Subí al cuarto, no con la intención de obedecerle, sino con el deseo de llamar a mis dos primos. Concreté con ellos una cita para el día siguiente, en que la casa iba a estar sola por un buen rato. Ellos asistieron muy puntuales, tomados de la mano.
—¡Vamos a jugar! —les dije en cuanto los tuve frente a mí como dos perritos que esperan que su amo les arroje un palo para ir a buscarlo—. Tú, Mario, serás mi esposo, y tú, Carlos, un mariconcito que veíamos en la calle. Yo seré la mujer que los someta a los dos a mis deseos.
Nos divertimos mucho vistiéndonos, actuando y corrigiendo la escena y los parlamentos que cada uno debía decir, bajo mi dirección, hasta que terminamos desnudos.
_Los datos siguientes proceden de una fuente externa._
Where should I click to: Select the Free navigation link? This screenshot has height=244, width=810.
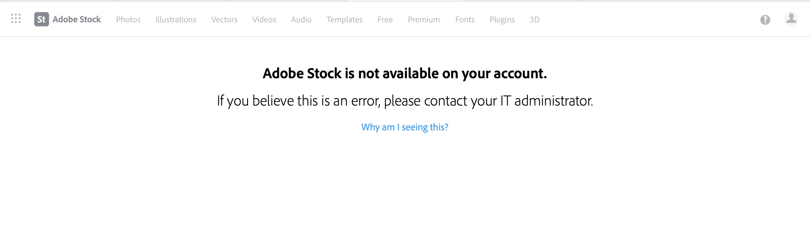click(385, 19)
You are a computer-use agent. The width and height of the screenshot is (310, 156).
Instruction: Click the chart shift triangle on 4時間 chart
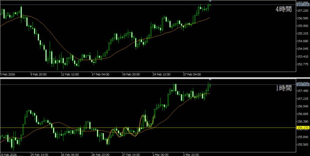pos(210,1)
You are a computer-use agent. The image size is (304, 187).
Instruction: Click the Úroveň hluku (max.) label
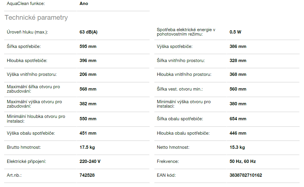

Tuve una idea y a ellos les fascinó. No me preguntaron por qué, pues ya sabían que conmigo no había que hacerlo. Mario me acariciaba las nalgas con la religiosidad de un objeto de adoración, me besaba los glúteos y me dibujaba rosas y pequeños corazones atravesados con flechas. A un lado, en un recipiente estaba lista la tinta china y una delicada plumilla de hoja de metal. Mientras Carlos, con su traje de niña y el rostro maquillado, me succionaba el clítoris, Mario aplicaba la tinta china con la fina hoja de metal sobre mi piel, delineando los contornos de los dibujos. No sabía a qué prestarle más atención, si al placer que me estaba brindando Carlos con sus labios y lengua, o al dolor que Mario me propagaba por la piel con el negro de la tinta y el rojo de la sangre. Ambas sensaciones sacaban de mi garganta hondos gemidos que casi no me permitían mantenerme de pie. Los tres terminamos exhaustos. Mientras recobrábamos el aliento, nos reímos del curioso tatuaje que el placer había formado en mis nalgas.
Guido hizo un leve gesto parecido a una risa. Bebió otra vez de la botella. Sonreí y lo tomé de las manos.
—No más largas al asunto. Te espero en el cuarto.
Dejé en sus manos las llaves del cuarto y me dirigí a hablar con el barman, quien con el índice me indicó unas escaleras. Subí despacio. Llegué a un pequeño cuarto y encendí las luces. El bombillo rojo irradiaba un tono lúgubre sobre la cama, el espejo, la mesita de noche y la puerta del baño. Con pasos que hacían resonar los tacones sobre el piso de madera, avancé hasta la mesita de noche, dejando entreabierta la puerta. Allí puse el abrigo, que dejó a la vista el liguero y las pantimedias que cubrían mi cuerpo. Mientras tarareaba una canción, me dirigí al baño. De regreso me acosté en la cama, me fumé un cigarrillo y esperé. Pasados quince minutos, la puerta dejó ver a dos figuras: era Guido con Carlos, tomados de la mano.
1- Piel grifa: Cuando a una persona se le pone “la piel de gallina”.
2- Ménage à trois: El término designa con frecuencia a un trío sexual cuyos miembros pueden formar o no un hogar. Sin embargo, su significado se ha extendido tanto que incluso puede ser entendido como cualquier relación de convivencia entre tres personas, ya sea que el sexo esté involucrado o que no lo esté.